Durum bundan ibaret…
İstanbul Simidi: Hamur gramajı fazladır, tuz oranı fazladır, çift burgu yapılır ve sıcak kazan kullanılmaz. Bu sebeple de lezzeti farklıdır. Günümüzde üzerine pekmez kullanan fırınlar bir elin parmağını geçmiyor. Genellikle yakılmış şekerle rengi verilir. Altın sarısı renkte simit görürseniz sakın kaçırmayın, bilin ki o pekmezlidir.
İzmir Gevreği: İnce, tuz oranı düşük, çıtır çıtır bir gevrek. Yapımı, hamuru, tekniği farklıdır.
Ankara Simidi: Ankaralılar simitleri ile çok övünür, gerçekten de çok çıtırdır. Koyu rengiyle övünerek pekmezin bol kullanıldığı iddia edilir ancak koyu rengi yakılan şeker verir.
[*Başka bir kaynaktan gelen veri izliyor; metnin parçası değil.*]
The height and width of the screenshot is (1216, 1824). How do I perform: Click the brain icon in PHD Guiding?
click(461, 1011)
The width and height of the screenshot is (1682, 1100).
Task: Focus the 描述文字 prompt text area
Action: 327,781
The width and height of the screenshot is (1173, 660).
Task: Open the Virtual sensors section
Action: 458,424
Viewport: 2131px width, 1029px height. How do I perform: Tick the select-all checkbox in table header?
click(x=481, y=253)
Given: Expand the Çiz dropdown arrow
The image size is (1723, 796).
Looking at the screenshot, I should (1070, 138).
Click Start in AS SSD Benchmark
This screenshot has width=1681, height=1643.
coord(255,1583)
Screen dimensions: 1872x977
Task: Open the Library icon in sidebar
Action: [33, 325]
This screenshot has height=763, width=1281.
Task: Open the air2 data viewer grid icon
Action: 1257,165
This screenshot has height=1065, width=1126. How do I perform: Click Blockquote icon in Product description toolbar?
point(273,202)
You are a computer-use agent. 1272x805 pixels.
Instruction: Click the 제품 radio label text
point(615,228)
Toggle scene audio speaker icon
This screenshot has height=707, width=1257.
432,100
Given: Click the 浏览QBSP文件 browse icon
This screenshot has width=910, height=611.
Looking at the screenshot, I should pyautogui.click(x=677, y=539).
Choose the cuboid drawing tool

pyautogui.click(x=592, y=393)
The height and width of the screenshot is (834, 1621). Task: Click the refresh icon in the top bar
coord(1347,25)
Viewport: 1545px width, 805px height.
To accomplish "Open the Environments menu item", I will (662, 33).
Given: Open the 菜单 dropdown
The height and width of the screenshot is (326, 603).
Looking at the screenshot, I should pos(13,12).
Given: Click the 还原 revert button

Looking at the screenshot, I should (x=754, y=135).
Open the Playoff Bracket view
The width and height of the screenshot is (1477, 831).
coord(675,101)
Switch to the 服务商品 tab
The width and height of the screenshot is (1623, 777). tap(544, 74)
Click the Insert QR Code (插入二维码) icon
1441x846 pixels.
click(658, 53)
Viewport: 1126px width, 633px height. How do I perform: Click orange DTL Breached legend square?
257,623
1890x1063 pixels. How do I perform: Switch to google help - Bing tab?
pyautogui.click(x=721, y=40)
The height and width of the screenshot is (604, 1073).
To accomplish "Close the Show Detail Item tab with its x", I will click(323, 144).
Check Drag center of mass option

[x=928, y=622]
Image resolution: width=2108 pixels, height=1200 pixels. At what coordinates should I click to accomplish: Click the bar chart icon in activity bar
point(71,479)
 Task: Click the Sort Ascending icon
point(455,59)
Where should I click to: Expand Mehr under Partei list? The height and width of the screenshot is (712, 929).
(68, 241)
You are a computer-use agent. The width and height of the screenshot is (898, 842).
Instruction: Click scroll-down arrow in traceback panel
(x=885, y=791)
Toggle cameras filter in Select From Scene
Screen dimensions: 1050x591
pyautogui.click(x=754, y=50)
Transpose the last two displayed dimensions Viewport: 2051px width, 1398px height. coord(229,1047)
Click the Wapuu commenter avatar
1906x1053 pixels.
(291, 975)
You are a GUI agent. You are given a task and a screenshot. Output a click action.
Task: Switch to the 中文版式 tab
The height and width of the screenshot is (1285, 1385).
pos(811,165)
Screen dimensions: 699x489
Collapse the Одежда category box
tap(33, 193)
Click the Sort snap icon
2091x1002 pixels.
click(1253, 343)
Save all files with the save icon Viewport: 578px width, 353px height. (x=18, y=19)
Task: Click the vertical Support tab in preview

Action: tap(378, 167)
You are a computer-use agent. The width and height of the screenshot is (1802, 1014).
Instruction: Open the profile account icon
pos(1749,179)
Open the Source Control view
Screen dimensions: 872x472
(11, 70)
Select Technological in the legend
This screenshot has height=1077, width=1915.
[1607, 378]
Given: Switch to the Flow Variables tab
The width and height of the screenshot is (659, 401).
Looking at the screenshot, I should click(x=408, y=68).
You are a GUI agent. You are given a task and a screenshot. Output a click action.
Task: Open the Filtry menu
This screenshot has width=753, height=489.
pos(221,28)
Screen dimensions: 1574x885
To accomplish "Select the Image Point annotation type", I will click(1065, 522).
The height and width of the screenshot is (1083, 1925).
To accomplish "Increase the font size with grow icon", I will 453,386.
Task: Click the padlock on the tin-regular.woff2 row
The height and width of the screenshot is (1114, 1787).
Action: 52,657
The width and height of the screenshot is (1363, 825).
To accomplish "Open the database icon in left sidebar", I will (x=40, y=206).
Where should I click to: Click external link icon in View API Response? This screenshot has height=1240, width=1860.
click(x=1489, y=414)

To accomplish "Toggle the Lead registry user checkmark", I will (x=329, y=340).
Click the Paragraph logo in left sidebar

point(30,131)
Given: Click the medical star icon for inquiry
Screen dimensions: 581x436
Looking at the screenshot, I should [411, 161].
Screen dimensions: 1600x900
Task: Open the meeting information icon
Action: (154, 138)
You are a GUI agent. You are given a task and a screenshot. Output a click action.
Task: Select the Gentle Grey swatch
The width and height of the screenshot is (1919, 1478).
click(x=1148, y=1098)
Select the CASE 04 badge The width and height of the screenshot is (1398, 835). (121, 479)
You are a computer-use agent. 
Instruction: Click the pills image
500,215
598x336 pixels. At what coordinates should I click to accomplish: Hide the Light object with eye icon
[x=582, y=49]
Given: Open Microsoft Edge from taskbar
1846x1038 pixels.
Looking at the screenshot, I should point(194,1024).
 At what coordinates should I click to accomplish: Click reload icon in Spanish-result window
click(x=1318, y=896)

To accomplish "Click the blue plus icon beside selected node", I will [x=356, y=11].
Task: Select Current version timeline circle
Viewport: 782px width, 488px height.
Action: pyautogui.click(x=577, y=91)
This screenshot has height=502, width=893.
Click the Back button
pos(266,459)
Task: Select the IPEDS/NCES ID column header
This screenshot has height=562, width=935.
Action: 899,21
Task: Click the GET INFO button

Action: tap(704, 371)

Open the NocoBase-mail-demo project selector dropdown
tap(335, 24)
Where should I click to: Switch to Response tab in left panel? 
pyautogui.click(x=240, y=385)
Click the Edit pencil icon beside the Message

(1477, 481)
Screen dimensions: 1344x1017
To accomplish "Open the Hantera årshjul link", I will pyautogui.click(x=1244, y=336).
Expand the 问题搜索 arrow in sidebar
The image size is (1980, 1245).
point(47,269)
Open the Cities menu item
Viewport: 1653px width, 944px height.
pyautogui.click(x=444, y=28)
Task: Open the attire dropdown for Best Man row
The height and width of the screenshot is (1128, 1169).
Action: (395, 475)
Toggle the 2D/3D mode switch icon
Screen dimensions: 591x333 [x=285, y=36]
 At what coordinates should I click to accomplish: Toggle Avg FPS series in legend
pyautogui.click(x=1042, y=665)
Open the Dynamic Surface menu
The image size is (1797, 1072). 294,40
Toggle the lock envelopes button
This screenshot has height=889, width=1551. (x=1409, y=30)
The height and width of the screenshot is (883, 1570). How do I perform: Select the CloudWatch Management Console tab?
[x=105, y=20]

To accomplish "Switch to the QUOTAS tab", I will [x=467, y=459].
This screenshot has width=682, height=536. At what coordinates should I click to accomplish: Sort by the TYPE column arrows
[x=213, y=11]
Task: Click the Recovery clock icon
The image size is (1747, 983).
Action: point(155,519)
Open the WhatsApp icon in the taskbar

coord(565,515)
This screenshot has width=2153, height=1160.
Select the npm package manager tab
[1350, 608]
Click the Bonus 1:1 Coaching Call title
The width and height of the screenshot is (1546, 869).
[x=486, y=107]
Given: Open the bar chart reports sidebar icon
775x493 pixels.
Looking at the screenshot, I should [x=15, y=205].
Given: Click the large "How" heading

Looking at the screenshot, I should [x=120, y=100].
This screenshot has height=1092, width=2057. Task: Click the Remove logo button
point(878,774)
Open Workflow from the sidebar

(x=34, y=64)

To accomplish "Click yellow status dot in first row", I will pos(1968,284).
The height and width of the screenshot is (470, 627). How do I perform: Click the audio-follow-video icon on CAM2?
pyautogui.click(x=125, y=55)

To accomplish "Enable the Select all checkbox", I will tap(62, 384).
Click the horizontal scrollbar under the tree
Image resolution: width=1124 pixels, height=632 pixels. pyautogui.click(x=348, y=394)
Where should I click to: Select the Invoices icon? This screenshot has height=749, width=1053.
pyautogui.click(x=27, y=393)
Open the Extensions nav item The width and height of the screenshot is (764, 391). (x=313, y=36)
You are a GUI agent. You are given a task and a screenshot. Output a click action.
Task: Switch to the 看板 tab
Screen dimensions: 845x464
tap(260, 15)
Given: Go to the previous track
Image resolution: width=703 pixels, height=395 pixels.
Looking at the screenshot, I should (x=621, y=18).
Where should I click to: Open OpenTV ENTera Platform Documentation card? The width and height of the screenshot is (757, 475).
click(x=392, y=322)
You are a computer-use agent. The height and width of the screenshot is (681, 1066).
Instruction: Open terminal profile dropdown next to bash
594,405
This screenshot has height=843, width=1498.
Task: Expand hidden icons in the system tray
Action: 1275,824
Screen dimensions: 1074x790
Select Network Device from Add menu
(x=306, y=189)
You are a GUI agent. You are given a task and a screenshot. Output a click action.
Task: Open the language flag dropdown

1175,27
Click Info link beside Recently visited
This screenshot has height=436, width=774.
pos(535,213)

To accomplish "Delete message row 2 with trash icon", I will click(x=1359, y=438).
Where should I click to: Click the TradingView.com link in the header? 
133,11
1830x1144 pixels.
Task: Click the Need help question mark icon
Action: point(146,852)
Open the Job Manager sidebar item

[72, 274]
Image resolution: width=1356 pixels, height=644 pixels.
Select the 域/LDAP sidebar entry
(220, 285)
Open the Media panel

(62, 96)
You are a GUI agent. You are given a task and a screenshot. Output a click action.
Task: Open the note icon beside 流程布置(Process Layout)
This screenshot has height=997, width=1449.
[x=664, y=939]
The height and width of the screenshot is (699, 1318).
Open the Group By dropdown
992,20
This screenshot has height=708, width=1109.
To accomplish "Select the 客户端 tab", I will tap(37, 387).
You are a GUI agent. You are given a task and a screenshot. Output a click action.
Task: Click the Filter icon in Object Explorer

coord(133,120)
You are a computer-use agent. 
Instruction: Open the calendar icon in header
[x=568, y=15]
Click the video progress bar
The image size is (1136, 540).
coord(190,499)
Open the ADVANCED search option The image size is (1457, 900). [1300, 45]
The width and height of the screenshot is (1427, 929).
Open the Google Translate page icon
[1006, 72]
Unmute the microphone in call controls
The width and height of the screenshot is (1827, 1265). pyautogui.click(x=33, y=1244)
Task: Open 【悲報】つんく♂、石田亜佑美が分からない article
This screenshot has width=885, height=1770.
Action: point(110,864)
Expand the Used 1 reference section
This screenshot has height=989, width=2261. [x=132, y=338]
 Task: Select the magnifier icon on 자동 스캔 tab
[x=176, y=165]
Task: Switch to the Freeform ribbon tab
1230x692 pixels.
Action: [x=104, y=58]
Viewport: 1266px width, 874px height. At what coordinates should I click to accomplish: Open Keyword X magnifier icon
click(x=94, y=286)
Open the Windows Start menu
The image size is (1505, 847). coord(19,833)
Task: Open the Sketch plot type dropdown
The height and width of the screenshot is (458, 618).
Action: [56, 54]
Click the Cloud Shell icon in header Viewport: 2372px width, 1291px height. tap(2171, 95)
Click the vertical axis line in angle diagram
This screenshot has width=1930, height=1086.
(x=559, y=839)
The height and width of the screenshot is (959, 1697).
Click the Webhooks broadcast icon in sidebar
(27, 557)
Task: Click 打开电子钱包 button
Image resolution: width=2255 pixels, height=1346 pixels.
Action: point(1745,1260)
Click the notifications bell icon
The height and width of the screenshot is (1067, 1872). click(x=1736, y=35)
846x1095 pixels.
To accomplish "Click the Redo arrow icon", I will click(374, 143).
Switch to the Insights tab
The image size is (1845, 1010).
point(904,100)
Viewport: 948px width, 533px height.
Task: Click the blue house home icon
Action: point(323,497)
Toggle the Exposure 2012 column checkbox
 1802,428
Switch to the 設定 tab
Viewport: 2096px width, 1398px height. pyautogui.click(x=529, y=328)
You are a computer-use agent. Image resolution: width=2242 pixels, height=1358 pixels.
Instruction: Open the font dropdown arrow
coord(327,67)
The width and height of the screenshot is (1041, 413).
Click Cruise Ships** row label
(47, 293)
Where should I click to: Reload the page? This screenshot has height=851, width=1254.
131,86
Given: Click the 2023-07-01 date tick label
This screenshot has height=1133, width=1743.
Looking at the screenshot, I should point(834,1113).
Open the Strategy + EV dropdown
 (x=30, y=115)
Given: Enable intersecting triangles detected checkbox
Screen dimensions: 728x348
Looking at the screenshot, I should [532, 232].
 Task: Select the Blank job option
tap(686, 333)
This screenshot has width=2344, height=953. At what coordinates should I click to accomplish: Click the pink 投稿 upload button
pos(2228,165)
Eskişehir simidi: Kalabak suyunun tadını değiştirdiğini söylerler ki hamur işlerinde suyun sertlik derecesi gerçekten lezzeti değiştirir. Ayrıca Odun fırınında pişirilir.
Nevşehir Simidi: Halep işi nohut mayalı simidin bir versiyonu. İçinde yine nohut mayası bulunur. Poğaça gibi şekil veriliyor.
Kastamonu Gevreği: Susamsızdır ve pekmezle yapılır, altın sarısındır. Fırından çıkar çıkmaz yenir ve günün geri kalan saatlerinde bulmanız pek mümkün değildir.